Task: Rewrite all of the rows below, replacing every instance of "Image resolution" with "Display resolution" and leaving everything else unchanged.
+++
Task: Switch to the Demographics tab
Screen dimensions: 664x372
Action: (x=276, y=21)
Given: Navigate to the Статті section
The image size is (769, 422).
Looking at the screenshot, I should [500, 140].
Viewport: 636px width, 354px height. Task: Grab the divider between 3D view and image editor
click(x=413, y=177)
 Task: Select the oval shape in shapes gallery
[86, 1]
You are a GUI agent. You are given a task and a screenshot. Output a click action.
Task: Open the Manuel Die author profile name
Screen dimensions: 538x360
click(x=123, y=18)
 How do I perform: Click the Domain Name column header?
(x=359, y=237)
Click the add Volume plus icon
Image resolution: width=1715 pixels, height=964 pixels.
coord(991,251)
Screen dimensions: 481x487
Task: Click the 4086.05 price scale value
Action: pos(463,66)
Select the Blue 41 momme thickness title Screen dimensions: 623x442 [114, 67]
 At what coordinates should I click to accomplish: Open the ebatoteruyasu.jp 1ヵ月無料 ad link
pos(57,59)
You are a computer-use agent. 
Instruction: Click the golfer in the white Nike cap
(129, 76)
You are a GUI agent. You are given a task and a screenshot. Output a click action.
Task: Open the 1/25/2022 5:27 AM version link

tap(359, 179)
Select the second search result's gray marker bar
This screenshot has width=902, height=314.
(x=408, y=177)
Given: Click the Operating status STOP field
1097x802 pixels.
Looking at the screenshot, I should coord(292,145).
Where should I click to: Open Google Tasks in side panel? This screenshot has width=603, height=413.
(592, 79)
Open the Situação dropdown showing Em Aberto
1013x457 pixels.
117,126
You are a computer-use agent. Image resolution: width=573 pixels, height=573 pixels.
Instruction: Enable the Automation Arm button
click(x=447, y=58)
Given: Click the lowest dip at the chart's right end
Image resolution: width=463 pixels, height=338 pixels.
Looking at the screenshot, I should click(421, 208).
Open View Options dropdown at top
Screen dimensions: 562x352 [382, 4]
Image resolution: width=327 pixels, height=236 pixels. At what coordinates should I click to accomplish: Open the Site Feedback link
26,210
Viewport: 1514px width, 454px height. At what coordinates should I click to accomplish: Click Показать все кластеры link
+++
Result below:
Task: Switch to the Demographics tab
Screen dimensions: 664x372
Action: (x=276, y=21)
Given: Navigate to the Статті section
The image size is (769, 422).
Looking at the screenshot, I should [500, 140].
Viewport: 636px width, 354px height. Task: Grab the divider between 3D view and image editor
click(x=413, y=177)
 Task: Select the oval shape in shapes gallery
[86, 1]
You are a GUI agent. You are given a task and a screenshot. Output a click action.
Task: Open the Manuel Die author profile name
Screen dimensions: 538x360
click(x=123, y=18)
 How do I perform: Click the Domain Name column header?
(x=359, y=237)
Click the add Volume plus icon
Display resolution: width=1715 pixels, height=964 pixels.
coord(991,251)
Screen dimensions: 481x487
Task: Click the 4086.05 price scale value
Action: pos(463,66)
Select the Blue 41 momme thickness title Screen dimensions: 623x442 [114, 67]
 At what coordinates should I click to accomplish: Open the ebatoteruyasu.jp 1ヵ月無料 ad link
pos(57,59)
You are a computer-use agent. 
Instruction: Click the golfer in the white Nike cap
(129, 76)
You are a GUI agent. You are given a task and a screenshot. Output a click action.
Task: Open the 1/25/2022 5:27 AM version link

tap(359, 179)
Select the second search result's gray marker bar
This screenshot has width=902, height=314.
(x=408, y=177)
Given: Click the Operating status STOP field
1097x802 pixels.
Looking at the screenshot, I should coord(292,145).
Where should I click to: Open Google Tasks in side panel? This screenshot has width=603, height=413.
(592, 79)
Open the Situação dropdown showing Em Aberto
1013x457 pixels.
117,126
You are a computer-use agent. Display resolution: width=573 pixels, height=573 pixels.
Instruction: Enable the Automation Arm button
click(x=447, y=58)
Given: Click the lowest dip at the chart's right end
Display resolution: width=463 pixels, height=338 pixels.
Looking at the screenshot, I should click(421, 208).
Open View Options dropdown at top
Screen dimensions: 562x352 [382, 4]
Display resolution: width=327 pixels, height=236 pixels. At what coordinates should I click to accomplish: Open the Site Feedback link
26,210
Viewport: 1514px width, 454px height. At what coordinates should I click to accomplish: Click Показать все кластеры link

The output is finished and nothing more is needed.